The current class hierarchy is as shown in my comment above:

- abstract class ListBase (from standard library

| - abstract class _ListBase                      
| | - abstract class _ModifiableList
| | | - class _List                              
| | | - class _GrowableList
| | - class _ImmutableList

| - abstract class _UnboxedIntListBase           
| | - abstract class _ModifiableUnboxedIntListList // defines [] and []=, which we need to inline
| | | - class _UnboxedIntList                     
| | | - class _GrowableUnboxedIntList
| | - class _ImmutableUnboxedIntList

The list allocations in kernel look like this:

List<int> Function(int)
Block({
  final List<int> p = new List<int>.filled(n, 0);
  final List<int> q = new List<int>.filled(n, 0);
  final List<int> s = new List<int>.filled(n, 0);
  ...
})

@alexmarkov is there anything I can do to make p, q, s above have the type ModifiableUnboxedIntList (most specific superclass of GrowableUnboxedIntList and FixedLengthUnboxedIntList), so that the TFA will make method calls to ModifiableUnboxedIntList members direct calls and I can inline them in code generator?

alexmarkov commented 1 year ago

TFA infers that E is int while analyzing List<int>.filled invocation, but it is not able to evaluate E == int expression (as it is actually a call (E).operator==(int), and _Type.operator== has an implementation in dart2wasm which goes down to calling external methods.

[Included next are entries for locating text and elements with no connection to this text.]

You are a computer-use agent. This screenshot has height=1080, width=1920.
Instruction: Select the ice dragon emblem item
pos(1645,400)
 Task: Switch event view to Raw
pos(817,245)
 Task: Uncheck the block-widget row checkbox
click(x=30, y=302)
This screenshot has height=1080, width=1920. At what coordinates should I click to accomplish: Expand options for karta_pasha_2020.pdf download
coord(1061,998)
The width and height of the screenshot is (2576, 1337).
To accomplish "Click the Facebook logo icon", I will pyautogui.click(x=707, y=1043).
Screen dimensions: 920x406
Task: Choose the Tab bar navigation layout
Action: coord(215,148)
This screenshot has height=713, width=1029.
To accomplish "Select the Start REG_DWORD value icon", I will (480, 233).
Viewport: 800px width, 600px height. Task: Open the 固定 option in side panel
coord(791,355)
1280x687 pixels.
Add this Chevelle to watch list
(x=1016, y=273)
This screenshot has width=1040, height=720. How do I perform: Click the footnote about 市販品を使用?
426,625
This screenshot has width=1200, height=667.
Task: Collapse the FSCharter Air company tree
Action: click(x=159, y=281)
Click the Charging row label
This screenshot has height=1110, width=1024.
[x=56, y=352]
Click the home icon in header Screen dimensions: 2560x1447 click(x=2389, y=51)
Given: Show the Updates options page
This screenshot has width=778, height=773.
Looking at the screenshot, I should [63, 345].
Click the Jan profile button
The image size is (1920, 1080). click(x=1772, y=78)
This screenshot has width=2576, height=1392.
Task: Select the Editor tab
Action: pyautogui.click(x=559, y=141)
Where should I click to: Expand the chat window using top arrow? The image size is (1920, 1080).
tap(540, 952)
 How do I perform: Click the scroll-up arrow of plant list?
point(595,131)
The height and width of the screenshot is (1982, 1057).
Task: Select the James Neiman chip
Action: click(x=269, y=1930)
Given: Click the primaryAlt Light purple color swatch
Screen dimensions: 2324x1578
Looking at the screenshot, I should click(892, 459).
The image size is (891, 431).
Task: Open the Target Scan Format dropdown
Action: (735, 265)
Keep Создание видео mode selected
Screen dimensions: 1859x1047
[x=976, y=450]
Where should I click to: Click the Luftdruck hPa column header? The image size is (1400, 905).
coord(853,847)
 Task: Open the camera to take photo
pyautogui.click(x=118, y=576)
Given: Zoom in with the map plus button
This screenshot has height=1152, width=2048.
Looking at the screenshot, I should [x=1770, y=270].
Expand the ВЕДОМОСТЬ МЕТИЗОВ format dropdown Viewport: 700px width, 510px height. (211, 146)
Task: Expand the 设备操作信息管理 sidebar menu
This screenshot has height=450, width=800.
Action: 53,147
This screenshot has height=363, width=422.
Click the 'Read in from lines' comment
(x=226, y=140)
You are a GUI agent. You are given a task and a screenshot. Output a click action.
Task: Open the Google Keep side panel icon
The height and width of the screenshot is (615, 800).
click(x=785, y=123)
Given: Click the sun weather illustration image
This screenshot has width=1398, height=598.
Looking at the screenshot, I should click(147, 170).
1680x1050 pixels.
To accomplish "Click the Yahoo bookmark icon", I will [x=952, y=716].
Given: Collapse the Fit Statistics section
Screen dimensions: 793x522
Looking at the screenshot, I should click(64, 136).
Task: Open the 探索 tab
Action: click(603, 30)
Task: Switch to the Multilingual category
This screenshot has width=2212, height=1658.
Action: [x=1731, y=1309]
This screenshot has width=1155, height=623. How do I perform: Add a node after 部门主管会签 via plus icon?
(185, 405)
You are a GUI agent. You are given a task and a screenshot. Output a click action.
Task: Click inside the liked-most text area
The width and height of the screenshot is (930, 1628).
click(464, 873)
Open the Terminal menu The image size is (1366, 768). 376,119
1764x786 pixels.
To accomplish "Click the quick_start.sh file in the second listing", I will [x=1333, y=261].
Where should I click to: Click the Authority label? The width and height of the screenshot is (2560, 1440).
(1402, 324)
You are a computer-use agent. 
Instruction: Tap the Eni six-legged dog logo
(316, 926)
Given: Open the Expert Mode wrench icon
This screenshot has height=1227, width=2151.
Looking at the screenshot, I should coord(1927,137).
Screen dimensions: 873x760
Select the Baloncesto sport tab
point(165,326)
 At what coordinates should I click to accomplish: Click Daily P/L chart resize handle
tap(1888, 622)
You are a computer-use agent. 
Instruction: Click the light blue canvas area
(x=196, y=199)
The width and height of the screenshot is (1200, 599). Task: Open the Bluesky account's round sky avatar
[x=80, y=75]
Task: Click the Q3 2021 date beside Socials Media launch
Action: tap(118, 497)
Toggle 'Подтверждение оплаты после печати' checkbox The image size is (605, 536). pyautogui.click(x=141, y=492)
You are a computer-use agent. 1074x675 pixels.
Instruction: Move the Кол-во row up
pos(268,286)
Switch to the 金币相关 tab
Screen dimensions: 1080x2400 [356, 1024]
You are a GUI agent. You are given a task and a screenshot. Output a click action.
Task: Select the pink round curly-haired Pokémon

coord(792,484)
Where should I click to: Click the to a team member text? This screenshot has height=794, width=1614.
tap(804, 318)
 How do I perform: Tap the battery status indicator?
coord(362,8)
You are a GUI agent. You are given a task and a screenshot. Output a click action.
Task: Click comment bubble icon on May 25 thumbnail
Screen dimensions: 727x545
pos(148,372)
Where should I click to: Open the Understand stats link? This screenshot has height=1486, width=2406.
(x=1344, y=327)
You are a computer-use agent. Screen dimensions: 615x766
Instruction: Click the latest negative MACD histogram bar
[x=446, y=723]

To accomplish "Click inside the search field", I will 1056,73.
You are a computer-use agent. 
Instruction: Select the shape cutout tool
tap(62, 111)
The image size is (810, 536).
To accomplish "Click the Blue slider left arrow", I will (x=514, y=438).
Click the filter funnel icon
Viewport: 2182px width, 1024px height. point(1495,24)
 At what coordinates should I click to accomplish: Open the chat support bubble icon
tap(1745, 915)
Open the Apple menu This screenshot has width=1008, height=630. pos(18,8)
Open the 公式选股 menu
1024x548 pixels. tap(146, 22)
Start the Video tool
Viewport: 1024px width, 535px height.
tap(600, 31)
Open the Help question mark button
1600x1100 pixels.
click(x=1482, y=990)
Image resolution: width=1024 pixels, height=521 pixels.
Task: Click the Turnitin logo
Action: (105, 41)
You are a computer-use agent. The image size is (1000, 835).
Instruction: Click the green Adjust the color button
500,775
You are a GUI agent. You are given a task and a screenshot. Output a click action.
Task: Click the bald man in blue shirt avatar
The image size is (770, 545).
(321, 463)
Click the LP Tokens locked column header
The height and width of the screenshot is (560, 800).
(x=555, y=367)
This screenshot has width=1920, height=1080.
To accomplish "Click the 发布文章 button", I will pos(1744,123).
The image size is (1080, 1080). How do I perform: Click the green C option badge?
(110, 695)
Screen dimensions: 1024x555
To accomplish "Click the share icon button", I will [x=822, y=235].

I think the easiest way to infer type of List<int>.filled result would be to specialize calls to this factory constructor before running TFA - as suggested above in https://github.com/dart-lang/sdk/issues/52714#issuecomment-1598983731.

osa1 commented 1 year ago

Thanks -- transforming the factory calls before TFA worked great. Current results:

Before:     13,783,500 us.
After:       6,068,000 us.
JIT:         3,080,470 us.
dart2js -O4: 2,812,000 us.

With the unboxing the benchmark is 2x faster, but still takes twice as long compared to VM (JIT).

Note: dart2wasm results above are with --omit-type-checks, as with type checks we can't benchmark anything -- the type checks just overwhelm everything else.